Positive pressure ventilators are now used instead. One of the first ventilators, specifically for infants, was invented by our own distinguished Stumperlowe Probus member Dr Murray Wilson at Sheffield Children’s Hospital in the 1970s.


Muscle relaxants were introduced in 1942, a major advance supplementing general anaesthesia, allowing the abdominal surgeon to work unimpeded by tense musculature. Curare was the basic ingredient, first used as a South American arrow poison for hunting and brought back to Europe in 1596 by Sir Walter Raleigh.


Recent developments in anaesthesia include the inhalation agent halothane, first used in Manchester, intensive care in the 1950s, heart-lung machines for open heart surgery, many other inhalation agents, and propofol (1977). Patient controlled analgesia (1971) allows the patient to regulate the amount according to need, without the risk of overdosing.

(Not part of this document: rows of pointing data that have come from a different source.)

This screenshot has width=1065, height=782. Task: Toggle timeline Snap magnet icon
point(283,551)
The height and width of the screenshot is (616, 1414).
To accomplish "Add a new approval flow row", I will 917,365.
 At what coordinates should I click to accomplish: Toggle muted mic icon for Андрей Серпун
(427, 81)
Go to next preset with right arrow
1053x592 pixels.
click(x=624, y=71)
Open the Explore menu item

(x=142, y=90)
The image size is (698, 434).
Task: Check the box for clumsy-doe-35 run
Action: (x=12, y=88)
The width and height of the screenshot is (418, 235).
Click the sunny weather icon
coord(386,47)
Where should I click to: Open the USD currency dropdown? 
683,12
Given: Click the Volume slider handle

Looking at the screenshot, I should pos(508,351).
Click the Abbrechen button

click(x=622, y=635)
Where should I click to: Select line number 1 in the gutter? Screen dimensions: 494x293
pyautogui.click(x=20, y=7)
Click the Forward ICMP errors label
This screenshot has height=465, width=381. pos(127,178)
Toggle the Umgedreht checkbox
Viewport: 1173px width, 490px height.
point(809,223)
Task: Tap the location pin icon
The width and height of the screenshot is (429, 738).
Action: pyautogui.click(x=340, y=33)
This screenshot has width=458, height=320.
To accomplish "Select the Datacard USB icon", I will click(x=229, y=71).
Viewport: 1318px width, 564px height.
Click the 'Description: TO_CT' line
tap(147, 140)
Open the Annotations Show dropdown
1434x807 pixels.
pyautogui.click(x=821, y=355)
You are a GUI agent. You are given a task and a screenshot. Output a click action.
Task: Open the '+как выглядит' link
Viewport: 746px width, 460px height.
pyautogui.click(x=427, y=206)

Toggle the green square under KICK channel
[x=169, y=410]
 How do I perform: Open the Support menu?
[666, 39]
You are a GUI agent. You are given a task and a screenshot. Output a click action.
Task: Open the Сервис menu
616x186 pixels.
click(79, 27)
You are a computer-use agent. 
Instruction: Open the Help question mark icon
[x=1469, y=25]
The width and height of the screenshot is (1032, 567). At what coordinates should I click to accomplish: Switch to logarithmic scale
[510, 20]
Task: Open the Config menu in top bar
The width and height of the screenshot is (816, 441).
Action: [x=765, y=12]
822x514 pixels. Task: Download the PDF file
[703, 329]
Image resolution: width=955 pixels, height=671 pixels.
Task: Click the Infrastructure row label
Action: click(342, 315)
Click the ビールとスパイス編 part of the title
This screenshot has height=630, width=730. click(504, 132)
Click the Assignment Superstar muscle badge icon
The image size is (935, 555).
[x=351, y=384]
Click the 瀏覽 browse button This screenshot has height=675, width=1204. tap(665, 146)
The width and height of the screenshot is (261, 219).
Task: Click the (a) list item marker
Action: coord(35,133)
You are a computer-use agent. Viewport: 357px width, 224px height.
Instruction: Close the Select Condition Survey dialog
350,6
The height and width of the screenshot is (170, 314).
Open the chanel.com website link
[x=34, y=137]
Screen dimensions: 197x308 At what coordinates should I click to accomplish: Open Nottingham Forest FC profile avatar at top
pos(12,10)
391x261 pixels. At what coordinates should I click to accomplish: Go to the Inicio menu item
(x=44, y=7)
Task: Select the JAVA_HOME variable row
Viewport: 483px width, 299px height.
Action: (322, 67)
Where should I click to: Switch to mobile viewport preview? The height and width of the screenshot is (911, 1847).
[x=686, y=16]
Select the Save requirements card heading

The laryngeal mask, invented by Dr Archie Brain in 1981, is easier to insert than an endotracheal tube and is routinely used nowadays for anaesthesia and by paramedics.


Patients undergoing surgery in the 19th century were noted by some astute Probus members to be upright and surely not without risk. In 1862 John Clover noted the importance of pulse monitoring. Respiratory rate checks followed. The first blood pressure recording was in 1901, then ECGs in 1893.
Carbon dioxide measurement in exhaled breath was used to ensure free air passage and blood flow in the lungs. More recent developments are pulse oximetry, depth of anaesthesia monitoring and the “Lifebox” for safer surgery in the third world.